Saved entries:
BEGIN

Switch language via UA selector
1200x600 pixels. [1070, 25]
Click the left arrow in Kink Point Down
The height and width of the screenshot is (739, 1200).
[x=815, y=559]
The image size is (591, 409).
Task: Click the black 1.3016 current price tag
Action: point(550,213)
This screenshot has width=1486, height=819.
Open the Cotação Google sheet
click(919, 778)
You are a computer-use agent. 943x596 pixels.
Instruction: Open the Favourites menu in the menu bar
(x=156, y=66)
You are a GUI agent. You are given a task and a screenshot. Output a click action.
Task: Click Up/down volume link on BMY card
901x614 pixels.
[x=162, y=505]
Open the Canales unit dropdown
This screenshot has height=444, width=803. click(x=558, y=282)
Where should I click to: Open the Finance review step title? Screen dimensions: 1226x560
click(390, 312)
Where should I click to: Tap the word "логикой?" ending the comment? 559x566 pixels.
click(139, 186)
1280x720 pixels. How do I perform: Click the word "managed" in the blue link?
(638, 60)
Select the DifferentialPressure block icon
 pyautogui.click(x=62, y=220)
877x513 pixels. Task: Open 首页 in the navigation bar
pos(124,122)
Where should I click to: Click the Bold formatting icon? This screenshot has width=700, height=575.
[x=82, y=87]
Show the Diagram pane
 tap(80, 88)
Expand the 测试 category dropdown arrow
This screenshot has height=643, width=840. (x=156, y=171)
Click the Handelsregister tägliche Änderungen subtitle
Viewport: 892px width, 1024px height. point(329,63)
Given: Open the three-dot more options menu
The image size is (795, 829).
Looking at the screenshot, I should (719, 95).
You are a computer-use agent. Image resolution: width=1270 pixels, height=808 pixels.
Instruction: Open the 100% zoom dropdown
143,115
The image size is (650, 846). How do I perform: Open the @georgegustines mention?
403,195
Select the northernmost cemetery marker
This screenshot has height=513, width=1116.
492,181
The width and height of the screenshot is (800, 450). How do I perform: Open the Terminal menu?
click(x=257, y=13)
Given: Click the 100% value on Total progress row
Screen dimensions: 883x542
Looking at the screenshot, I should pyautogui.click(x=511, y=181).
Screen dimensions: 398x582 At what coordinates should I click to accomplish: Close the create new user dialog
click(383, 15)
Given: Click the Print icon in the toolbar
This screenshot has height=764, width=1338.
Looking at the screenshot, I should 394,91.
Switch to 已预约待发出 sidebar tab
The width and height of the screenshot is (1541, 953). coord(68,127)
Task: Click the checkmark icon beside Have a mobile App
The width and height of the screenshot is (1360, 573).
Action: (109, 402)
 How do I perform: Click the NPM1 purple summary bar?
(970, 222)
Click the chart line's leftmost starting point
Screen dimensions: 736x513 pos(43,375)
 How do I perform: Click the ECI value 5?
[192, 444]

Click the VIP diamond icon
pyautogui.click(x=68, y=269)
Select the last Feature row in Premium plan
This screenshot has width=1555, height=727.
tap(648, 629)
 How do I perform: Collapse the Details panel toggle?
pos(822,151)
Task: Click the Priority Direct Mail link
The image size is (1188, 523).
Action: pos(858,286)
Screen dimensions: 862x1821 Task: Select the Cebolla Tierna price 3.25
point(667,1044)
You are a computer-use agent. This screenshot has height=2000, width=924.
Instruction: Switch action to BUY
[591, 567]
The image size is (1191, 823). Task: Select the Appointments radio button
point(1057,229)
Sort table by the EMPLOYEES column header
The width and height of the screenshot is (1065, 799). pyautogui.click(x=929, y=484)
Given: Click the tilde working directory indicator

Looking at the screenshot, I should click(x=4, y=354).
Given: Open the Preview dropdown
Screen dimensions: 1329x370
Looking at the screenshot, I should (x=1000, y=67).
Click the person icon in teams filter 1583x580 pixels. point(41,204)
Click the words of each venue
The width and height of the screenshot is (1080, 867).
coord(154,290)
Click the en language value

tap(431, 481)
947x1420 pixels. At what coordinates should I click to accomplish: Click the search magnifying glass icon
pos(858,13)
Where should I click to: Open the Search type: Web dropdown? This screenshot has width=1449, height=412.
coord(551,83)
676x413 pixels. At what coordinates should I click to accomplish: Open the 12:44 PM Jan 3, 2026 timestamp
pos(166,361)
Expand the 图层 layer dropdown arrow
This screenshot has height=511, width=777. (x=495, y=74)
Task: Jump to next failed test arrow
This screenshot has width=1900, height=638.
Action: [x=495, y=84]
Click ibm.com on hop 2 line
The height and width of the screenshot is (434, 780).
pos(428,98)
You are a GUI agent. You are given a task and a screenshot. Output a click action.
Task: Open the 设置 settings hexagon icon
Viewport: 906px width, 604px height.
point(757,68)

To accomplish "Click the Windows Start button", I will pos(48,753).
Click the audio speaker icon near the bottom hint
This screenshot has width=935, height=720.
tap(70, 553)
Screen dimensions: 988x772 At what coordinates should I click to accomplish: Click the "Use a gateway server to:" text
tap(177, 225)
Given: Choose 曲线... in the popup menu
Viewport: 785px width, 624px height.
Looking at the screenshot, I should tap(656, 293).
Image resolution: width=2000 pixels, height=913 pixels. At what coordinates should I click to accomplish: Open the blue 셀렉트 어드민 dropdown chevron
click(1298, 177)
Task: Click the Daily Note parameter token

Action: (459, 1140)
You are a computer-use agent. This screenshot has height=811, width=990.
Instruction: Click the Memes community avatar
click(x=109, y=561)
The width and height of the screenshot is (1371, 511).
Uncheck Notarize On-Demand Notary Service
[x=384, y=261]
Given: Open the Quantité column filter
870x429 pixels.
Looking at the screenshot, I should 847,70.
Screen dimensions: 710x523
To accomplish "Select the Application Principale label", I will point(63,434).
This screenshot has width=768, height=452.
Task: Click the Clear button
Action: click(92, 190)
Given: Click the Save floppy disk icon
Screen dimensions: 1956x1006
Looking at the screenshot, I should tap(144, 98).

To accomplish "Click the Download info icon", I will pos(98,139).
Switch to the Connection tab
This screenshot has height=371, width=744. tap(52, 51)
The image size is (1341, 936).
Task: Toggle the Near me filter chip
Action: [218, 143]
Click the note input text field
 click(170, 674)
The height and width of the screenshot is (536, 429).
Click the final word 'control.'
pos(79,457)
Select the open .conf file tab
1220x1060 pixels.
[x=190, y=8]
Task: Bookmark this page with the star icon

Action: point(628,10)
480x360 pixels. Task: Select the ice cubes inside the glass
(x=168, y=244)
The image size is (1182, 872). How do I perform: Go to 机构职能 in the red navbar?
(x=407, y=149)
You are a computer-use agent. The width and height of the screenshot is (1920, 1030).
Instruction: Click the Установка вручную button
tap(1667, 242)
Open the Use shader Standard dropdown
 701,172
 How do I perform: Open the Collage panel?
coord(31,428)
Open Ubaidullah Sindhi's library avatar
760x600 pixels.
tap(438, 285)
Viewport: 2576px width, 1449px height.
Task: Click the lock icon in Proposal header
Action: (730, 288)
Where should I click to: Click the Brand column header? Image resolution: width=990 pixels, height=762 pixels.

END

Exercise description: Every record above should be copied exactly.

Exercise answer:
Switch language via UA selector
1200x600 pixels. [1070, 25]
Click the left arrow in Kink Point Down
The height and width of the screenshot is (739, 1200).
[x=815, y=559]
The image size is (591, 409).
Task: Click the black 1.3016 current price tag
Action: point(550,213)
This screenshot has width=1486, height=819.
Open the Cotação Google sheet
click(919, 778)
You are a computer-use agent. 943x596 pixels.
Instruction: Open the Favourites menu in the menu bar
(x=156, y=66)
You are a GUI agent. You are given a task and a screenshot. Output a click action.
Task: Click Up/down volume link on BMY card
901x614 pixels.
[x=162, y=505]
Open the Canales unit dropdown
This screenshot has height=444, width=803. click(x=558, y=282)
Where should I click to: Open the Finance review step title? Screen dimensions: 1226x560
click(390, 312)
Where should I click to: Tap the word "логикой?" ending the comment? 559x566 pixels.
click(139, 186)
1280x720 pixels. How do I perform: Click the word "managed" in the blue link?
(638, 60)
Select the DifferentialPressure block icon
 pyautogui.click(x=62, y=220)
877x513 pixels. Task: Open 首页 in the navigation bar
pos(124,122)
Where should I click to: Click the Bold formatting icon? This screenshot has width=700, height=575.
[x=82, y=87]
Show the Diagram pane
 tap(80, 88)
Expand the 测试 category dropdown arrow
This screenshot has height=643, width=840. (x=156, y=171)
Click the Handelsregister tägliche Änderungen subtitle
Viewport: 892px width, 1024px height. point(329,63)
Given: Open the three-dot more options menu
The image size is (795, 829).
Looking at the screenshot, I should (719, 95).
You are a computer-use agent. Image resolution: width=1270 pixels, height=808 pixels.
Instruction: Open the 100% zoom dropdown
143,115
The image size is (650, 846). How do I perform: Open the @georgegustines mention?
403,195
Select the northernmost cemetery marker
This screenshot has height=513, width=1116.
492,181
The width and height of the screenshot is (800, 450). How do I perform: Open the Terminal menu?
click(x=257, y=13)
Given: Click the 100% value on Total progress row
Screen dimensions: 883x542
Looking at the screenshot, I should pyautogui.click(x=511, y=181).
Screen dimensions: 398x582 At what coordinates should I click to accomplish: Close the create new user dialog
click(383, 15)
Given: Click the Print icon in the toolbar
This screenshot has height=764, width=1338.
Looking at the screenshot, I should 394,91.
Switch to 已预约待发出 sidebar tab
The width and height of the screenshot is (1541, 953). coord(68,127)
Task: Click the checkmark icon beside Have a mobile App
The width and height of the screenshot is (1360, 573).
Action: (109, 402)
 How do I perform: Click the NPM1 purple summary bar?
(970, 222)
Click the chart line's leftmost starting point
Screen dimensions: 736x513 pos(43,375)
 How do I perform: Click the ECI value 5?
[192, 444]

Click the VIP diamond icon
pyautogui.click(x=68, y=269)
Select the last Feature row in Premium plan
This screenshot has width=1555, height=727.
tap(648, 629)
 How do I perform: Collapse the Details panel toggle?
pos(822,151)
Task: Click the Priority Direct Mail link
The image size is (1188, 523).
Action: pos(858,286)
Screen dimensions: 862x1821 Task: Select the Cebolla Tierna price 3.25
point(667,1044)
You are a computer-use agent. This screenshot has height=2000, width=924.
Instruction: Switch action to BUY
[591, 567]
The image size is (1191, 823). Task: Select the Appointments radio button
point(1057,229)
Sort table by the EMPLOYEES column header
The width and height of the screenshot is (1065, 799). pyautogui.click(x=929, y=484)
Given: Click the tilde working directory indicator

Looking at the screenshot, I should click(x=4, y=354).
Given: Open the Preview dropdown
Screen dimensions: 1329x370
Looking at the screenshot, I should (x=1000, y=67).
Click the person icon in teams filter 1583x580 pixels. point(41,204)
Click the words of each venue
The width and height of the screenshot is (1080, 867).
coord(154,290)
Click the en language value

tap(431, 481)
947x1420 pixels. At what coordinates should I click to accomplish: Click the search magnifying glass icon
pos(858,13)
Where should I click to: Open the Search type: Web dropdown? This screenshot has width=1449, height=412.
coord(551,83)
676x413 pixels. At what coordinates should I click to accomplish: Open the 12:44 PM Jan 3, 2026 timestamp
pos(166,361)
Expand the 图层 layer dropdown arrow
This screenshot has height=511, width=777. (x=495, y=74)
Task: Jump to next failed test arrow
This screenshot has width=1900, height=638.
Action: [x=495, y=84]
Click ibm.com on hop 2 line
The height and width of the screenshot is (434, 780).
pos(428,98)
You are a GUI agent. You are given a task and a screenshot. Output a click action.
Task: Open the 设置 settings hexagon icon
Viewport: 906px width, 604px height.
point(757,68)

To accomplish "Click the Windows Start button", I will pos(48,753).
Click the audio speaker icon near the bottom hint
This screenshot has width=935, height=720.
tap(70, 553)
Screen dimensions: 988x772 At what coordinates should I click to accomplish: Click the "Use a gateway server to:" text
tap(177, 225)
Given: Choose 曲线... in the popup menu
Viewport: 785px width, 624px height.
Looking at the screenshot, I should tap(656, 293).
Image resolution: width=2000 pixels, height=913 pixels. At what coordinates should I click to accomplish: Open the blue 셀렉트 어드민 dropdown chevron
click(1298, 177)
Task: Click the Daily Note parameter token

Action: (459, 1140)
You are a computer-use agent. This screenshot has height=811, width=990.
Instruction: Click the Memes community avatar
click(x=109, y=561)
The width and height of the screenshot is (1371, 511).
Uncheck Notarize On-Demand Notary Service
[x=384, y=261]
Given: Open the Quantité column filter
870x429 pixels.
Looking at the screenshot, I should 847,70.
Screen dimensions: 710x523
To accomplish "Select the Application Principale label", I will point(63,434).
This screenshot has width=768, height=452.
Task: Click the Clear button
Action: click(92, 190)
Given: Click the Save floppy disk icon
Screen dimensions: 1956x1006
Looking at the screenshot, I should tap(144, 98).

To accomplish "Click the Download info icon", I will pos(98,139).
Switch to the Connection tab
This screenshot has height=371, width=744. tap(52, 51)
The image size is (1341, 936).
Task: Toggle the Near me filter chip
Action: [218, 143]
Click the note input text field
 click(170, 674)
The height and width of the screenshot is (536, 429).
Click the final word 'control.'
pos(79,457)
Select the open .conf file tab
1220x1060 pixels.
[x=190, y=8]
Task: Bookmark this page with the star icon

Action: point(628,10)
480x360 pixels. Task: Select the ice cubes inside the glass
(x=168, y=244)
The image size is (1182, 872). How do I perform: Go to 机构职能 in the red navbar?
(x=407, y=149)
You are a computer-use agent. The width and height of the screenshot is (1920, 1030).
Instruction: Click the Установка вручную button
tap(1667, 242)
Open the Use shader Standard dropdown
 701,172
 How do I perform: Open the Collage panel?
coord(31,428)
Open Ubaidullah Sindhi's library avatar
760x600 pixels.
tap(438, 285)
Viewport: 2576px width, 1449px height.
Task: Click the lock icon in Proposal header
Action: (730, 288)
Where should I click to: Click the Brand column header? Image resolution: width=990 pixels, height=762 pixels.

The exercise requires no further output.